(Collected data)
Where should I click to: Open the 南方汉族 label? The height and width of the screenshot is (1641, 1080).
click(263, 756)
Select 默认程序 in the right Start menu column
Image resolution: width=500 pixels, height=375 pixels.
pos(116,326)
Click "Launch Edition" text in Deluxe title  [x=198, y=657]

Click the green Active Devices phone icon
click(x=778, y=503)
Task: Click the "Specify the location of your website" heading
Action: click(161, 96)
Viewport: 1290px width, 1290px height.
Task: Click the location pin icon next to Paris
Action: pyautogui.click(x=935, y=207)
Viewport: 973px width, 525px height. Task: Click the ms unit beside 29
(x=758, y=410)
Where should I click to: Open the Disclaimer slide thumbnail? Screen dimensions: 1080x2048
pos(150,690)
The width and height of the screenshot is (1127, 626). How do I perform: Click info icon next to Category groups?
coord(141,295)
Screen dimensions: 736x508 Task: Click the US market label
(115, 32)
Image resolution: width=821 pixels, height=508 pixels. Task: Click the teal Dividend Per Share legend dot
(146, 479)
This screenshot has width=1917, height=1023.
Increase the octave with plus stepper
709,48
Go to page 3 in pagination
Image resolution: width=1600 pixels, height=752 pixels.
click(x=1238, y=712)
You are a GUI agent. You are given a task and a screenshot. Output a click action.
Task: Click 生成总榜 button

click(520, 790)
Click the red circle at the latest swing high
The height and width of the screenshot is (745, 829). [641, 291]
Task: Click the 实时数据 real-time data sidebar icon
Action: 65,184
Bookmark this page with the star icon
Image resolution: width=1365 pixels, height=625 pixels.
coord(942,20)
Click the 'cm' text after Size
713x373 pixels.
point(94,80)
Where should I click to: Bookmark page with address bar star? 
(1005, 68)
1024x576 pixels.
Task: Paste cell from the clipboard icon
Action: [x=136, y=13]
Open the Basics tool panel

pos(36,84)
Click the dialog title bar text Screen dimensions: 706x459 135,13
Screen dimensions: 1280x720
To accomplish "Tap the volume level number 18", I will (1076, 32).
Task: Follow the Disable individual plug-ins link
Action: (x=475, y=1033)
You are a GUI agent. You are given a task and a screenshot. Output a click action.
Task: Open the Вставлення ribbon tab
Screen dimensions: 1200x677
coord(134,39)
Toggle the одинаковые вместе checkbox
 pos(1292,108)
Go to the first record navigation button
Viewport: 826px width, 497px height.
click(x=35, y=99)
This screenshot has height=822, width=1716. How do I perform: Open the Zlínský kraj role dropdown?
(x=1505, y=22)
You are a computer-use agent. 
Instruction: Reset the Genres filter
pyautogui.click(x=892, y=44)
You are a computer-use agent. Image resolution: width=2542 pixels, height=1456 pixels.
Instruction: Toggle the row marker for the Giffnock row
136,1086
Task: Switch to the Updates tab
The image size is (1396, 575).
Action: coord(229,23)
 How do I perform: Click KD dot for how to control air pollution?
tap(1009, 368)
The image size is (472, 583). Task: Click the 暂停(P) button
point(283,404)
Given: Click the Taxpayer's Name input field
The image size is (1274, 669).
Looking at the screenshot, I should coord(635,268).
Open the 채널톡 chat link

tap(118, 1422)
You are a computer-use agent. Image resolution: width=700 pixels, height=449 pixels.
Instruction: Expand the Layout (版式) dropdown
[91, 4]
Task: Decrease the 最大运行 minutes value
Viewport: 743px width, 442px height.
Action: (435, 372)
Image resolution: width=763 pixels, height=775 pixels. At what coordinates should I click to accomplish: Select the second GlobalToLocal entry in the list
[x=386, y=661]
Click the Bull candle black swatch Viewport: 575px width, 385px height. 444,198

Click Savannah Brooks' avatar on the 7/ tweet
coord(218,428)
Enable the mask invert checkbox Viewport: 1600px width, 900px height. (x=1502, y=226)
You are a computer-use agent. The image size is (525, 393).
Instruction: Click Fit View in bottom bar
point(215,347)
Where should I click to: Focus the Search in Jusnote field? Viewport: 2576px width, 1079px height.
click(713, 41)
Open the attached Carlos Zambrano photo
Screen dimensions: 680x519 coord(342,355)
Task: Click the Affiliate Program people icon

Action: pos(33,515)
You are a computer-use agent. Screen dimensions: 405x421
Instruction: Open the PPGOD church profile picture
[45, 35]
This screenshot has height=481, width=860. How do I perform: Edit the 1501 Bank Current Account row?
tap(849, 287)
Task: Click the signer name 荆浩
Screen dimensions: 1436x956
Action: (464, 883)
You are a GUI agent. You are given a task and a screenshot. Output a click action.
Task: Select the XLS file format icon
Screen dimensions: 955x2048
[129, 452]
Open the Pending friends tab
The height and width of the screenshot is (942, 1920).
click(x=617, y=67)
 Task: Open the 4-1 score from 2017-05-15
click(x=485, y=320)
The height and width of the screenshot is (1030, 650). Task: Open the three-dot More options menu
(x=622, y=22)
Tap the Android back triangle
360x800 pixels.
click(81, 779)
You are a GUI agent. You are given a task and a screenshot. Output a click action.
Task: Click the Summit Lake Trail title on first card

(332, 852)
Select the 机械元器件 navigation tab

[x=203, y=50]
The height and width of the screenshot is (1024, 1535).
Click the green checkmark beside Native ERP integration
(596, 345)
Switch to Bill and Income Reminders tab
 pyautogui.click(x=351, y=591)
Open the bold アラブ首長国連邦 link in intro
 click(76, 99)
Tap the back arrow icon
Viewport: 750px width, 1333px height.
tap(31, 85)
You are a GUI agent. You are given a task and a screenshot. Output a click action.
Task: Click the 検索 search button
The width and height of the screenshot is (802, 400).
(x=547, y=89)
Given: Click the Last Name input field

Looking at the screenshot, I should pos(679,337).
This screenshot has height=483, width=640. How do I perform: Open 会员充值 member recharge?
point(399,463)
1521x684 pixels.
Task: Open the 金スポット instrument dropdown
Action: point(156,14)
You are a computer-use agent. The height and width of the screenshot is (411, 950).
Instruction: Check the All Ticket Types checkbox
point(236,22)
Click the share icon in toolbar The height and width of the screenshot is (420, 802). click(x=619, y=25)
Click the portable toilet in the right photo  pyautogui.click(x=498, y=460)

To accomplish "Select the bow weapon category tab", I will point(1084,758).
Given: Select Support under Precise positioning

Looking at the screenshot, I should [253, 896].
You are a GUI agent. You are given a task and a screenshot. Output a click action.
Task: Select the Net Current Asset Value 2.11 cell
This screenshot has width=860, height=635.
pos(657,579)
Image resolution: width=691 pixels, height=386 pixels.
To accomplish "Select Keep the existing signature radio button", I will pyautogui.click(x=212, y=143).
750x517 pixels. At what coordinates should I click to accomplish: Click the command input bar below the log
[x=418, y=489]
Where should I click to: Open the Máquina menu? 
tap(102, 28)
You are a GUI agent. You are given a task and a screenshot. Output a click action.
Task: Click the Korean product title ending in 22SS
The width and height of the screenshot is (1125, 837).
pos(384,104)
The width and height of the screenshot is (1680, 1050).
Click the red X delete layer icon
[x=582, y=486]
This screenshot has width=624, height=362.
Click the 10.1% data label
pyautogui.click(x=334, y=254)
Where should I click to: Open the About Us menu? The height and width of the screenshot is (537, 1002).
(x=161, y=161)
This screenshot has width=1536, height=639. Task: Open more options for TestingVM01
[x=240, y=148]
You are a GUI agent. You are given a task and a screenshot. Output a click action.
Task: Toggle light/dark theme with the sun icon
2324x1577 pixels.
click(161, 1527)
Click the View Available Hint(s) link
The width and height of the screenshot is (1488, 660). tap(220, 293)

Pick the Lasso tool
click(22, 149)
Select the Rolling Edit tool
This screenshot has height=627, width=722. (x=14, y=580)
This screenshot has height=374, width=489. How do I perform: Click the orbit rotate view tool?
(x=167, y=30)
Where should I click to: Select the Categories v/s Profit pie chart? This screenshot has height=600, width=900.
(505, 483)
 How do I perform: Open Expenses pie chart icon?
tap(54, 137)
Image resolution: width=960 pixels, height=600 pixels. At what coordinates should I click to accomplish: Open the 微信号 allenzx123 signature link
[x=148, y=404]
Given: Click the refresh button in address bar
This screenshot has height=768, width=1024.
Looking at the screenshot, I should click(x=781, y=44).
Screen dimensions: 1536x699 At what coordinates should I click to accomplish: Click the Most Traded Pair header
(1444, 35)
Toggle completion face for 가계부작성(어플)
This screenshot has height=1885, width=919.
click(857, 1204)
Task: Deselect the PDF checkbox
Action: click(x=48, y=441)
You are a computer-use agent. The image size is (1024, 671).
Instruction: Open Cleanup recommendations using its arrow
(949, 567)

■ What you are asked to do: Would you retype the lines above from the one with "The width and height of the screenshot is (1127, 626)." down to the one with "Given: Click the Taxpayer's Name input field", word for word, both ends included and no other lines?

■ Task output:
The width and height of the screenshot is (1127, 626). How do I perform: Click info icon next to Category groups?
coord(141,295)
Screen dimensions: 736x508 Task: Click the US market label
(115, 32)
Image resolution: width=821 pixels, height=508 pixels. Task: Click the teal Dividend Per Share legend dot
(146, 479)
This screenshot has width=1917, height=1023.
Increase the octave with plus stepper
709,48
Go to page 3 in pagination
Image resolution: width=1600 pixels, height=752 pixels.
click(x=1238, y=712)
You are a GUI agent. You are given a task and a screenshot. Output a click action.
Task: Click 生成总榜 button

click(520, 790)
Click the red circle at the latest swing high
The height and width of the screenshot is (745, 829). [641, 291]
Task: Click the 实时数据 real-time data sidebar icon
Action: 65,184
Bookmark this page with the star icon
Image resolution: width=1365 pixels, height=625 pixels.
coord(942,20)
Click the 'cm' text after Size
713x373 pixels.
point(94,80)
Where should I click to: Bookmark page with address bar star? 
(1005, 68)
1024x576 pixels.
Task: Paste cell from the clipboard icon
Action: [x=136, y=13]
Open the Basics tool panel

pos(36,84)
Click the dialog title bar text Screen dimensions: 706x459 135,13
Screen dimensions: 1280x720
To accomplish "Tap the volume level number 18", I will (1076, 32).
Task: Follow the Disable individual plug-ins link
Action: (x=475, y=1033)
You are a GUI agent. You are given a task and a screenshot. Output a click action.
Task: Open the Вставлення ribbon tab
Screen dimensions: 1200x677
coord(134,39)
Toggle the одинаковые вместе checkbox
 pos(1292,108)
Go to the first record navigation button
Viewport: 826px width, 497px height.
click(x=35, y=99)
This screenshot has height=822, width=1716. How do I perform: Open the Zlínský kraj role dropdown?
(x=1505, y=22)
You are a computer-use agent. 
Instruction: Reset the Genres filter
pyautogui.click(x=892, y=44)
You are a computer-use agent. Image resolution: width=2542 pixels, height=1456 pixels.
Instruction: Toggle the row marker for the Giffnock row
136,1086
Task: Switch to the Updates tab
The image size is (1396, 575).
Action: coord(229,23)
 How do I perform: Click KD dot for how to control air pollution?
tap(1009, 368)
The image size is (472, 583). Task: Click the 暂停(P) button
point(283,404)
Given: Click the Taxpayer's Name input field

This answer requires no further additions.